Here I have two insertion sort algorithms. I am having trouble finding out the big O of these two forms of insertion sort. I have an iterative form and a recursive form. Am I wrong to say the iterative form is n^2 and the recursive form is n^2. If I am wrong what are they and why? How did you come to that answer?

  public void iterativeSort(int[] list) {
        start = System.currentTimeMillis();
        for (int i = 1; i < list.length; i++) {
            count++;
            int temp = list[i];
            int j;

            for (j = i - 1; j >= 0 && temp < list[j]; j--) {
                list[j + 1] = list[j];
            }

            list[j + 1] = temp;
            finish += System.currentTimeMillis() - start;
        }

    }

    public static void recursiveSort(int array[], int n, int j) {
        finish += System.currentTimeMillis() - start;
        start = System.currentTimeMillis();
        if (j < n) {

            int i;
            count++;
            int temp = array[j];

            for (i = j; i > 0 && array[i - 1] > temp; i--) {
                array[i] = array[i - 1];
            }

            array[i] = temp;

            recursiveSort(array, n, j + 1);
        }
    }

Answer 1

Yes, you are right that both implementations take O(n^2) time. You cannot possibly reduce the running time of an algorithm by switching from recursive to iterative implementation or vice versa. This does not hold for the space usage though.

How can you determine that the running time is O(n^2). It is easier and more obvious for the iterative solution. In general, when you have nested for-loops without any specific break conditions and you are running through a fraction of the elements that is linear, the running time is quadratic. Let's analyze it further. How many times will the condition in for (int i = 1; i < list.length; i++) evaluate to true? The answer is n-1, since you go from the second element until the end. For example if n=5, the condition will be true for i = 1, 2, 3, 4 (due to 0-based indexing), exactly n-1 times, which in this example means 4. Now how many times will the inner loop condition evaluate to true? On the first run it will get executed once, because i = 1 and j = 0 and after one iteration j will be -1 which will break the condition. On the second iteration it will get executed twice, on the third three times etc, up to n - 1 times. So what we basically have is the sum 1 + 2 + 3 + ... + (n - 1) which you can easily prove that is equal to (n-1)n/2). Since you drop constants in big-O, the running time is O(n^2).

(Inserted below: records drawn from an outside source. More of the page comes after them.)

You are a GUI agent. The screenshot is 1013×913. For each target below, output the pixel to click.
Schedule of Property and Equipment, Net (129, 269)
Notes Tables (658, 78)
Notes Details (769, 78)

Now the analysis of the second implementation may appear a bit more intricate because of the recursion, but it is actually not very different. The logic for the inner loop, for (i = j; i > 0 && array[i - 1] > temp; i--), is pretty much the same, because it gets executed once, when j = 1, twice when j = 2 etc. How many times will we call the method recursively? Again n - 1 times, because the first call is j = 1 and therefore j < n (assuming that n is large), which calls then recursiveSort(array, n, j + 1);. Now j = 2 is again smaller than n, so we will call the function recursively until j == n, so exactly n - 1 times. Given that the inner loop is nested in O(n), we get the same number of iterations, namely 1 + 2 + 3 + ... + ( n-1 ) resulting in O(n^2) again.

So we informally proved that the two algorithms have the same asymptotic running time. Can we consider them equivalent in this case? No. This is because each recursive call reserves additional space on the stack, meaning that the recursive solution takes O(n) space, whereas the iterative one O(1). In that sense we may say that the iterative solution is better, which is usually the case, but the recursive one may be more readable(which is not the case here).